Outros ditados, indeterminadamente sem sentido nem ratificados à atualidade (dizemo-los, por vezes, sem pensar), são: “dar tempo ao tempo” – quando tempo não faltou ou falta, para tantos de nós, aquando da larga quarentena em confinamento; “devagar se vai ao longe” e “mais vale tarde do que nunca”… Como apontou Miguel Esteves Cardoso, no passado, “o tempo que se deu ao Tempo ao longo destes 800 anos já deverá ir, segundo os nossos cálculos, em mais de 5000 anos”.

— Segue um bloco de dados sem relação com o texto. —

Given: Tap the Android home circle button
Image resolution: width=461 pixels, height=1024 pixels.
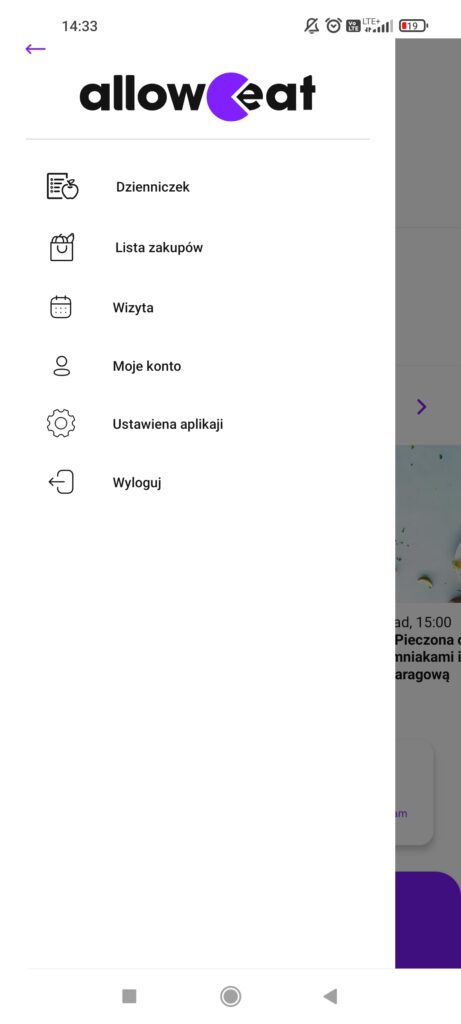Looking at the screenshot, I should [230, 996].
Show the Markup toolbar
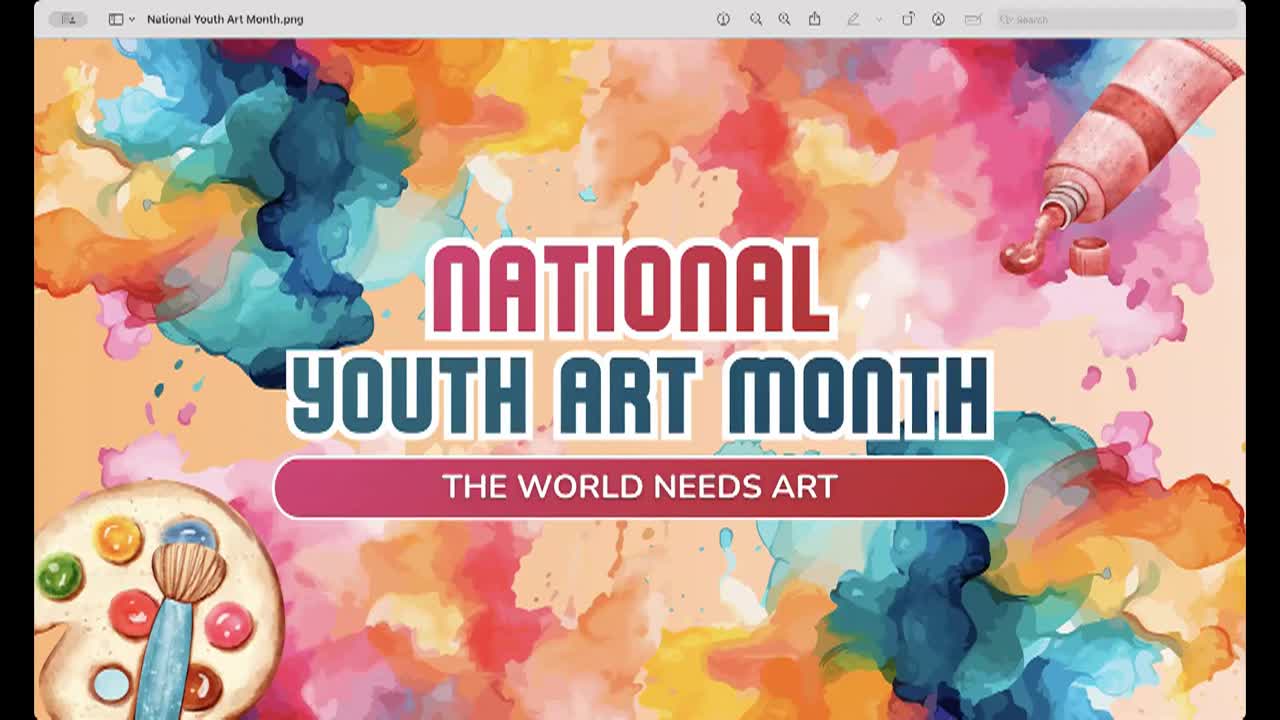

O tempo não espera por alguém ou será que sim? E estamos, nós, à espera de ter tempo? Exigimos ter mais tempo quando não o temos: o tempo permanece o mesmo. Logo, “escolher o seu tempo é ganhar tempo” (F. Bacon). Não importa quanto tempo temos ou tivemos, o que importa é o que fazemos dele! E não deixar que ele “se areie entre os dedos” (Mia Couto). O tempo da vida faz-se no presente, olhando sempre para o futuro e não para o passado. Porque, como continua o escritor moçambicano, “tornado invisível, o passado deixa de doer”.

Atentem-se, ainda, outras suas citações acutilantes: “Não precisamos de mais tempo. Precisamos de um tempo que seja nosso”, aludindo a esta velocidade estonteante com que vis comentários se desferem e com que as situações se sucedem. Bem como, “o bom do caminho é haver volta. Para ida sem vinda basta o tempo”.

É preciso que a vida volte ao que deve ser a sensata normalidade – pois vive-se muita banalidade, brutalidade, fugacidade e outras ‘idades’ que envelhecem o tempo –, com tempo para o que é imprescindível, indiscutível e plausível. Como li num filme, “só o tempo pode ensinar-nos o que é a verdade e o que é lenda. Algumas verdades não sobrevivem aos tempos”. E que os ponteiros da nossa vida sejam o trio seguinte de valiosas lições, entre outras, alusivas ao próprio tempo: ser pontual, recomeçar é sempre possível e não brincar com o tempo.

De forma poeticamente extraordinária, exprimia Khalil Gibran: “– Gostaríeis de medir o tempo, o infinito e o incomensurável. (…) Contudo, o atemporal que há em vós tem consciência da atemporalidade da vida; e sabe que o hoje é só memória do dia de ontem e que o amanhã é sonho de hoje. (…) E não é o tempo, como o amor, indivisível e imóvel?”. Olhando para a História mundial, que tempo somos nós? Que tempo queremos e/ou que queremos do tempo?

Victor Hugo dizia que “os tempos primitivos são líricos, os tempos antigos são épicos, os tempos modernos são dramáticos”. Optemos por tempos ativos, contemplativos e produtivos, ao invés de tempos cativos, depreciativos e adstritivos. Que o tempo seja sempre, na luz, de não desaparecer nem desfalecer, pois a escuridão do anoitecer demora mais que o amanhecer!